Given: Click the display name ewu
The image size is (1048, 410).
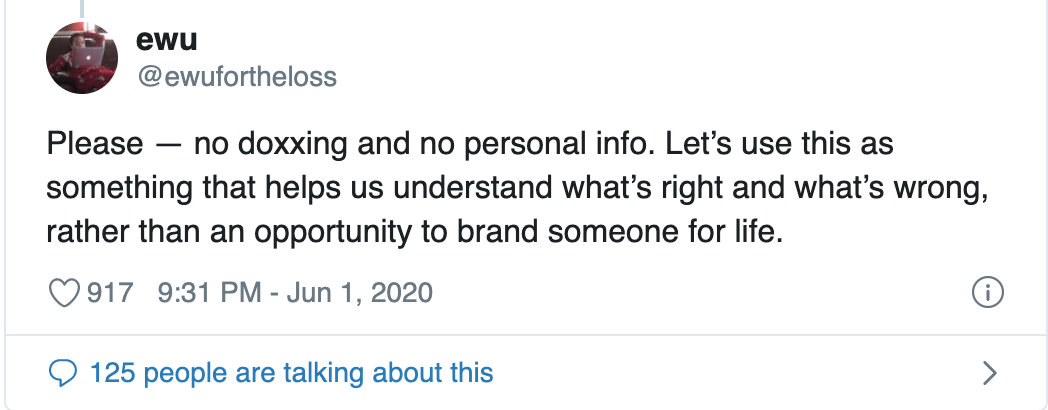Looking at the screenshot, I should (x=166, y=39).
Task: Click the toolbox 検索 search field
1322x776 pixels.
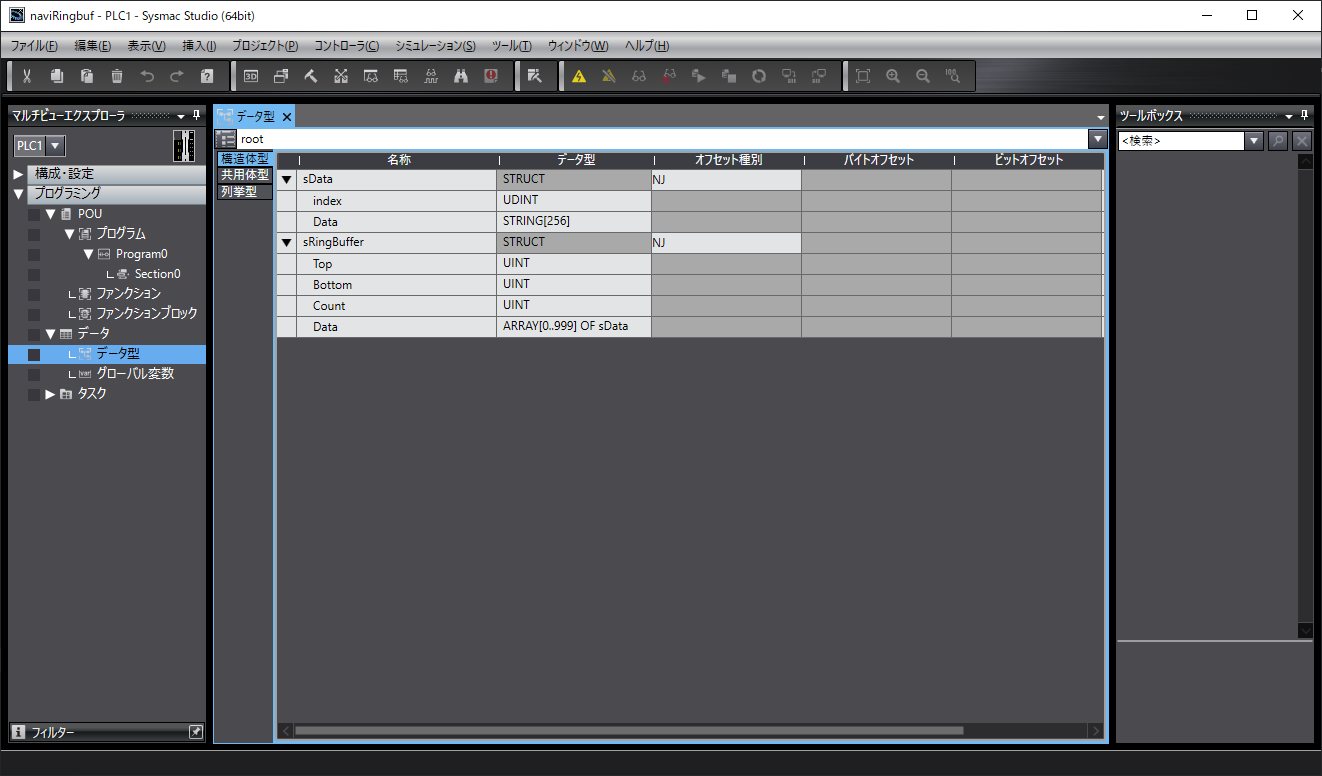Action: click(x=1180, y=141)
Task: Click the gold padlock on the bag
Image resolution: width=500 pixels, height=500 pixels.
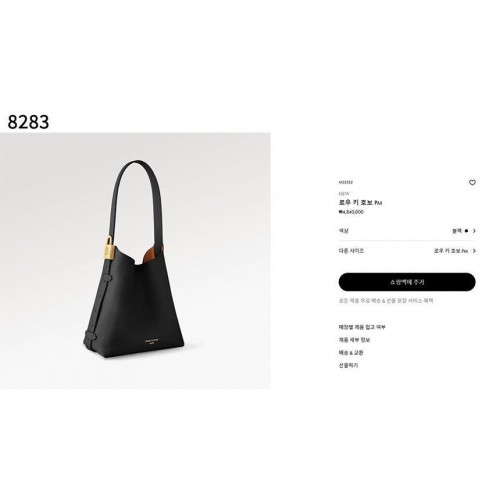Action: coord(109,248)
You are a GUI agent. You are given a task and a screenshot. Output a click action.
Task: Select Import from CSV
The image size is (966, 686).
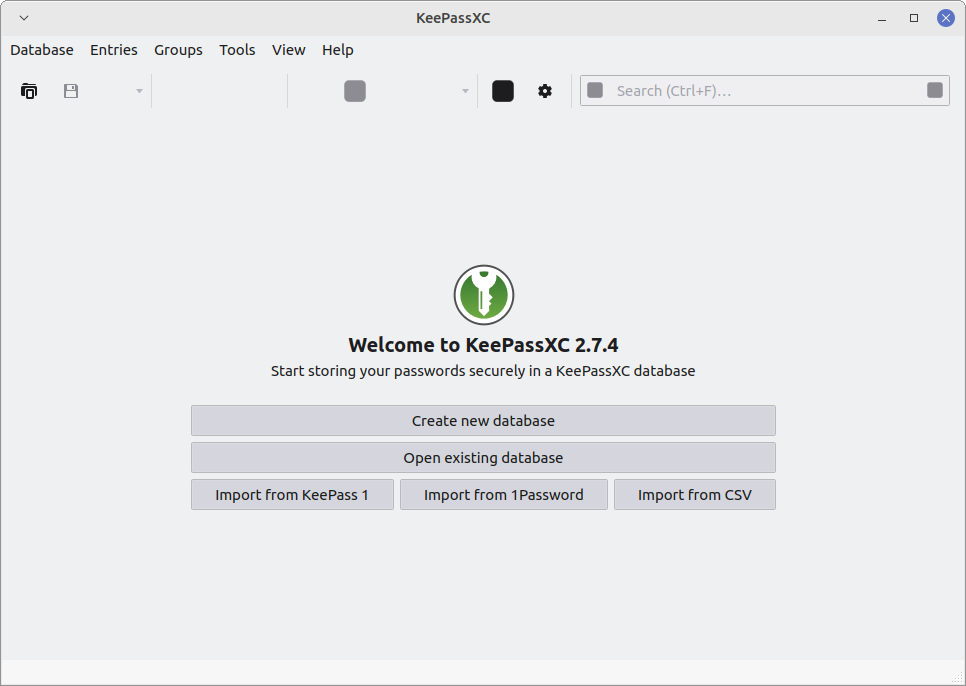tap(694, 494)
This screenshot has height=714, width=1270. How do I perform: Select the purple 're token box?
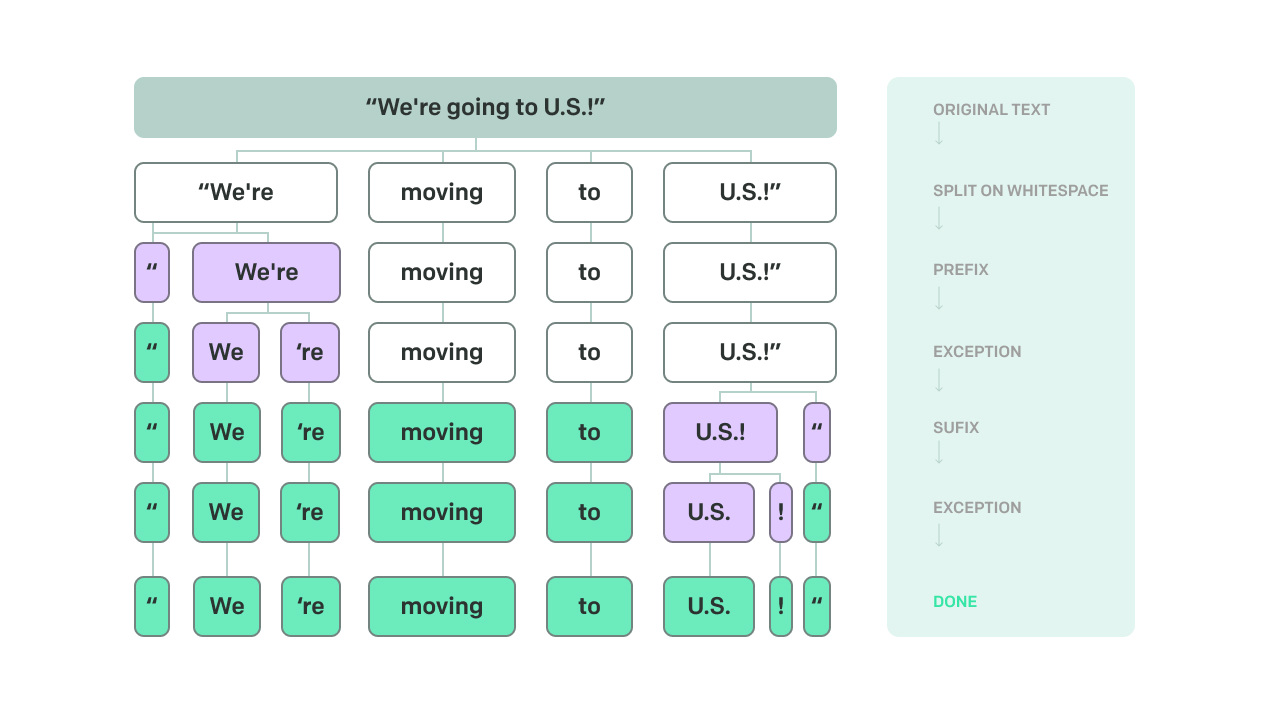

# # # # #

[AIM] Reproduce the text of every item above word for word, omitting the pictures.

[SOLUTION TO THIS TASK]
Given: Click the display name ewu
The image size is (1048, 410).
Looking at the screenshot, I should (x=166, y=39).
Task: Click the toolbox 検索 search field
1322x776 pixels.
Action: click(x=1180, y=141)
Task: Click the gold padlock on the bag
Image resolution: width=500 pixels, height=500 pixels.
Action: coord(109,248)
You are a GUI agent. You are given a task and a screenshot. Output a click action.
Task: Select Import from CSV
The image size is (966, 686).
tap(694, 494)
This screenshot has height=714, width=1270. How do I perform: Select the purple 're token box?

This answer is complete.